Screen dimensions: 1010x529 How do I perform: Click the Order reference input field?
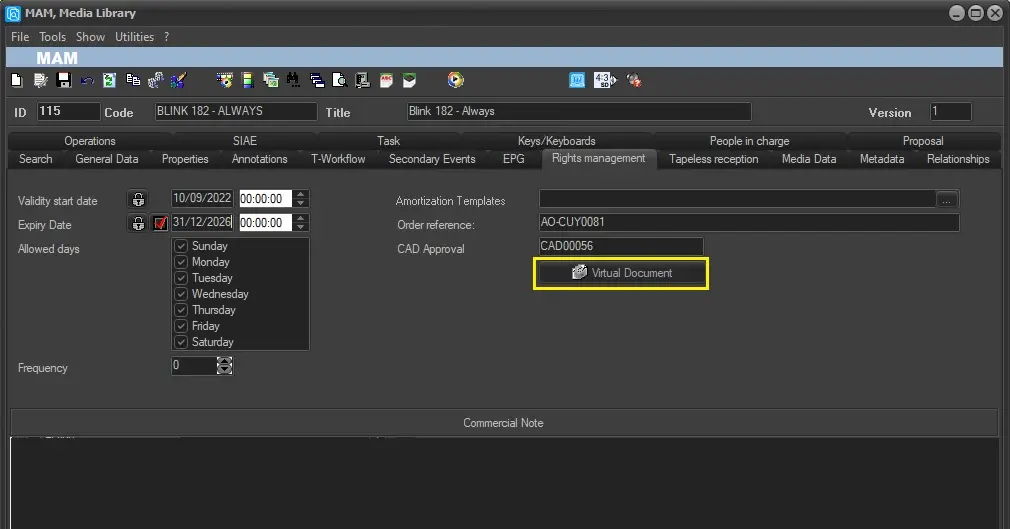coord(747,223)
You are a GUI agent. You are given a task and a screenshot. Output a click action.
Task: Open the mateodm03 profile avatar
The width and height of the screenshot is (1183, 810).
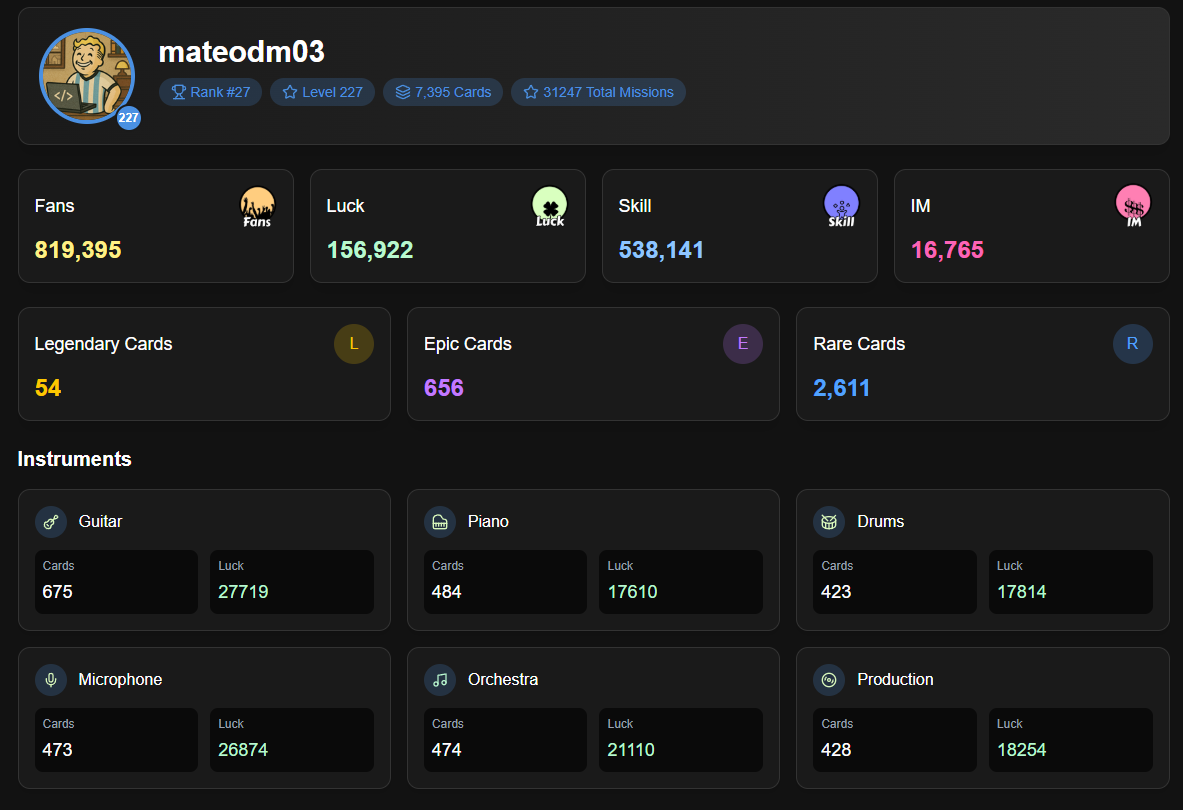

What this task involves: Show each line of the material where the word "screenshot" occurs.

Answer space:
You are a GUI agent. You are given a task and a screenshot. Output a click action.
The width and height of the screenshot is (1183, 810).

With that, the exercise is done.